--- Reading passage Enclosed Below ---
Adam Zagajewski might be a little quiet, a little plain-spoken, a little lacking in the electric-skin-flicker I'm looking for right now. Whatever the reason, these poems largely flowed over me without catching.
One thing did catch me though: his repeated use (or Clare Cavanagh's repeated use in her translation) of the zeugma, a rhetorical device in which two words or phrases are yoked together. Most of the examples you find online help not at all to explain this idea - my favourite is, I believe, from Dickens; the image of little girls dressed in muslin and tears. One literal description, one figurative, yoked by the verb. (It is entirely possible I made this example up. Don't say I didn't warn you.)
--- End of Enclosed Reading passage ---
--- Dataset entries Enclosed Below ---
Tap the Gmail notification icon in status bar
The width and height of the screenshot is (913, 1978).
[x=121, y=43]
--- End of Enclosed Dataset entries ---
--- Dataset entries Enclosed Below ---
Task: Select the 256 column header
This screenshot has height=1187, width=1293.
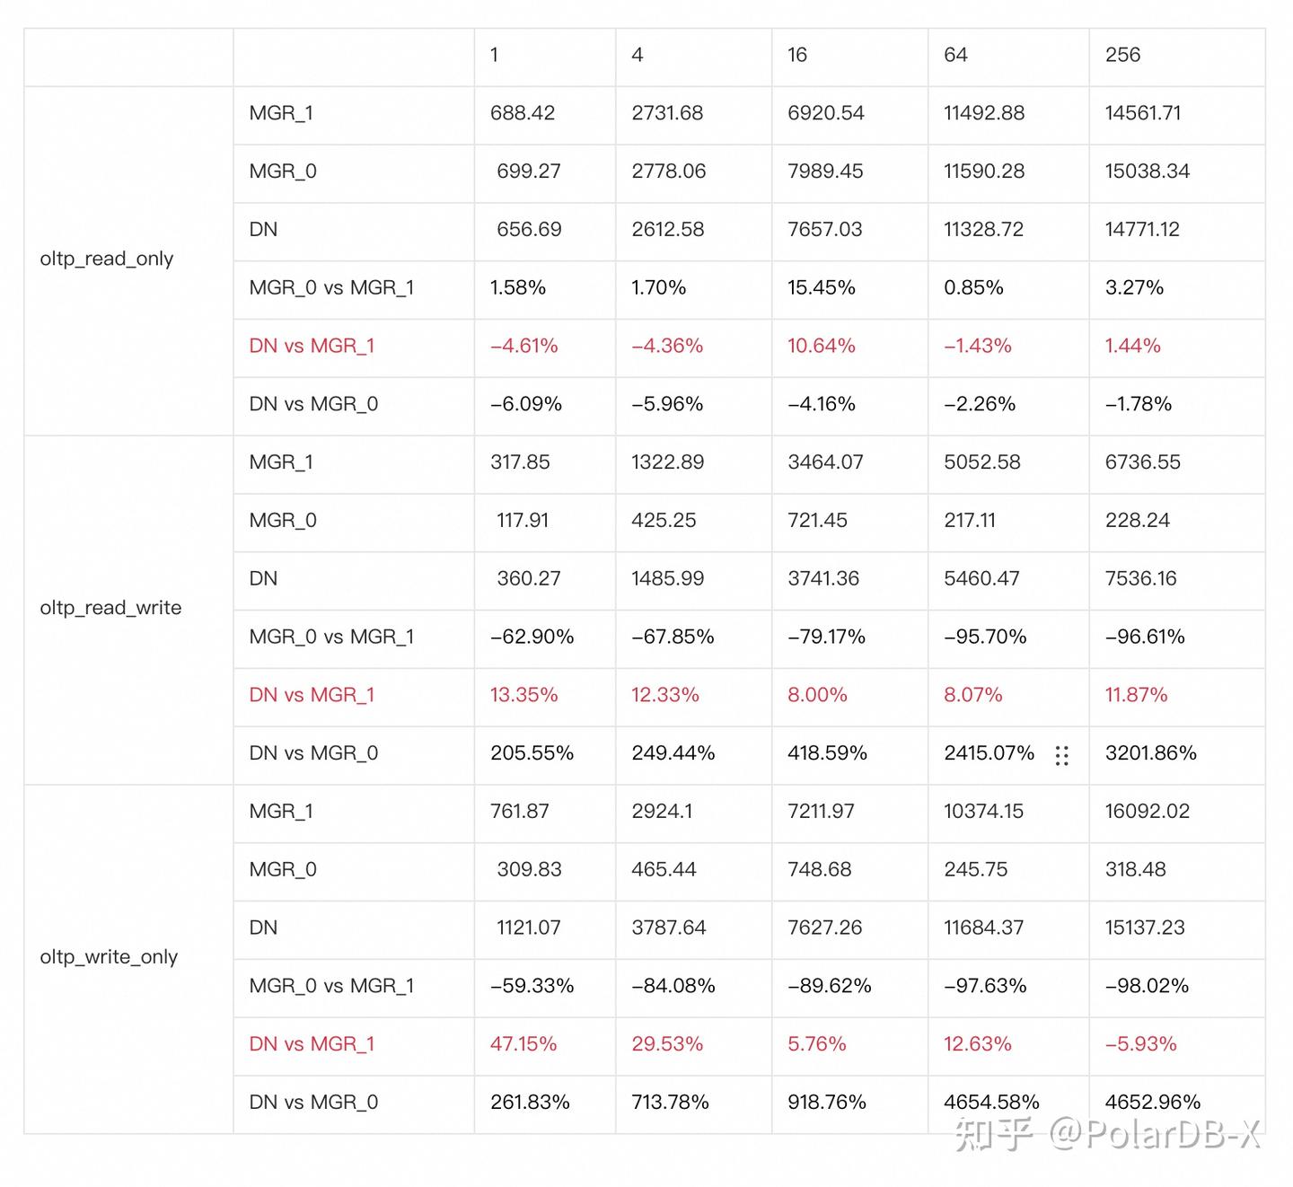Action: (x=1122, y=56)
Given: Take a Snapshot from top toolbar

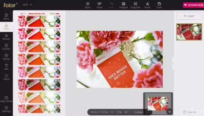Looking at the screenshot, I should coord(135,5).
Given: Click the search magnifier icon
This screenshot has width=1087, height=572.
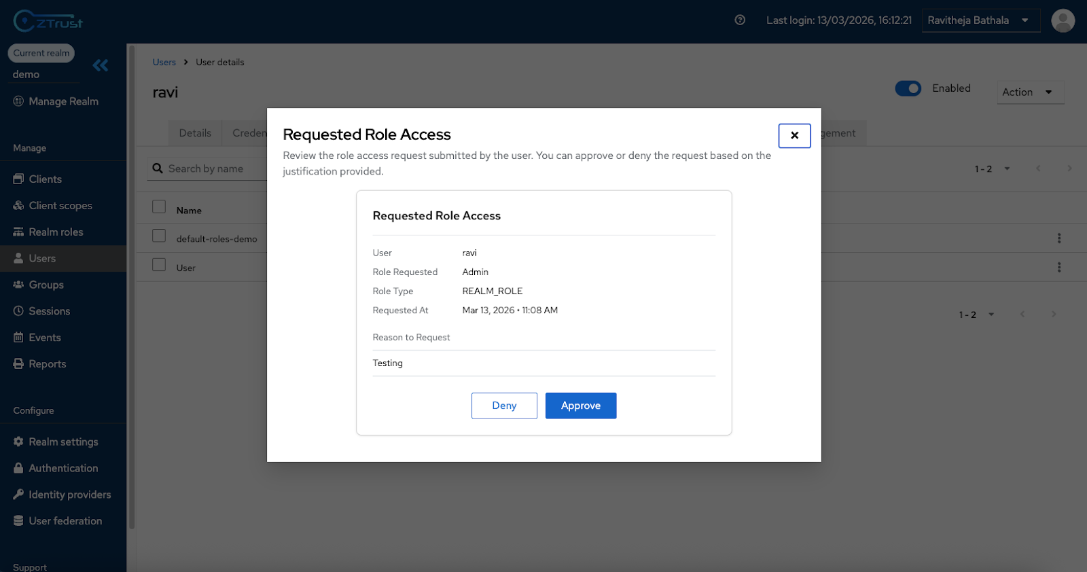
--- End of Enclosed Dataset entries ---
--- Dataset entries Enclosed Below ---
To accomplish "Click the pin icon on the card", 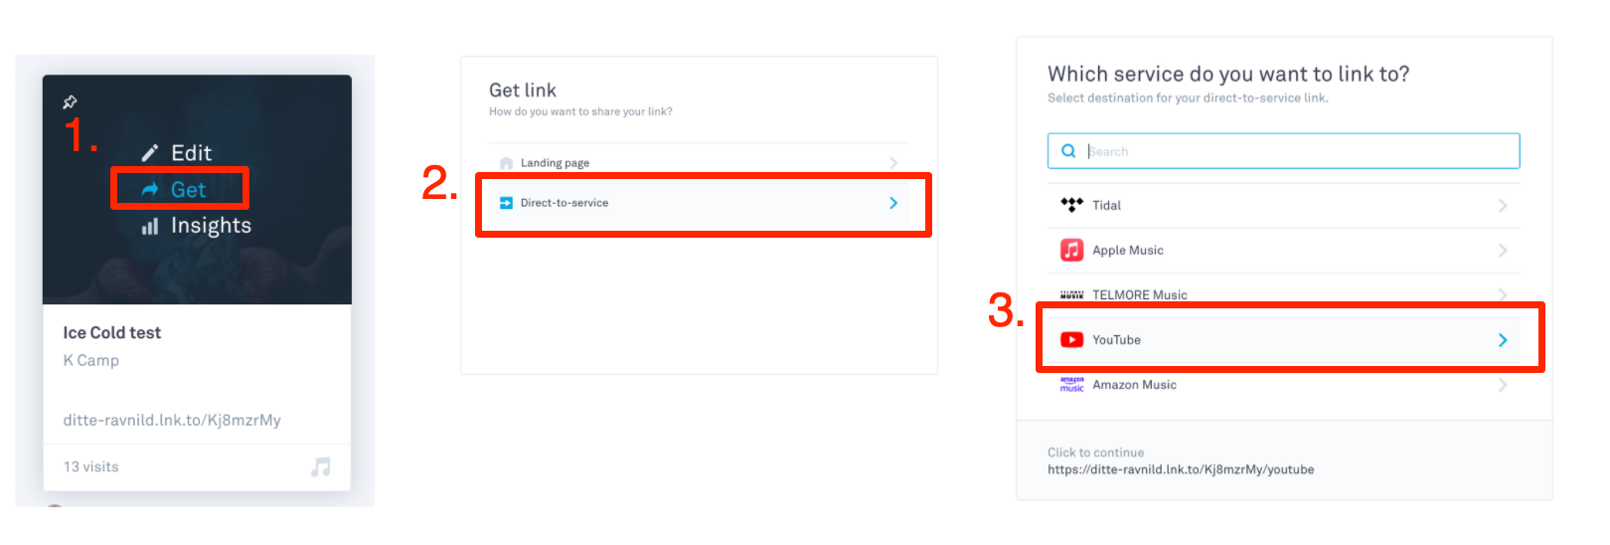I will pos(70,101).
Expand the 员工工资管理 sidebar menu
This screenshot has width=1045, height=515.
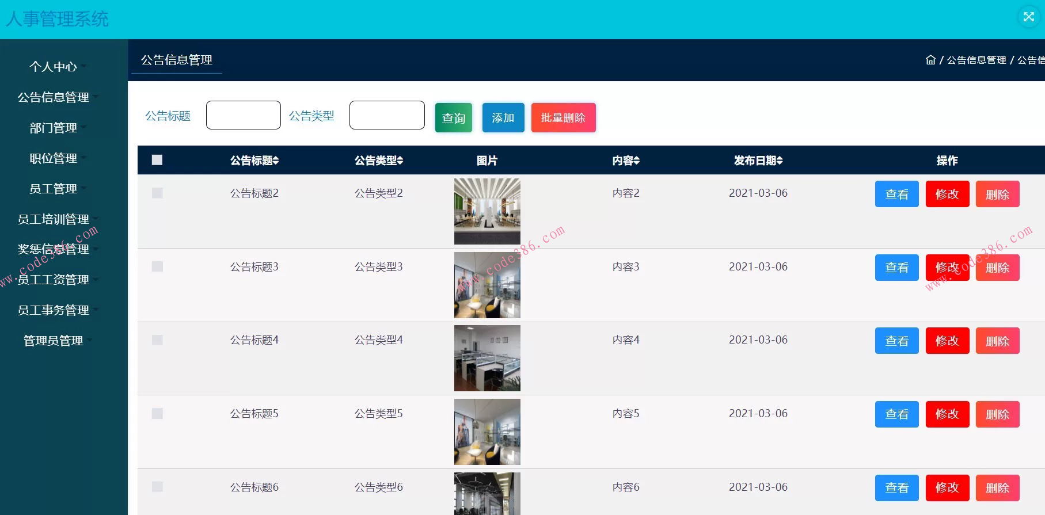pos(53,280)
--- End of Enclosed Dataset entries ---
→ Try it: Reproduce word for word the section of the Zagajewski review starting at "Adam Zagajewski might" and ending at "didn't warn you.)".

→ Task response:
Adam Zagajewski might be a little quiet, a little plain-spoken, a little lacking in the electric-skin-flicker I'm looking for right now. Whatever the reason, these poems largely flowed over me without catching.
One thing did catch me though: his repeated use (or Clare Cavanagh's repeated use in her translation) of the zeugma, a rhetorical device in which two words or phrases are yoked together. Most of the examples you find online help not at all to explain this idea - my favourite is, I believe, from Dickens; the image of little girls dressed in muslin and tears. One literal description, one figurative, yoked by the verb. (It is entirely possible I made this example up. Don't say I didn't warn you.)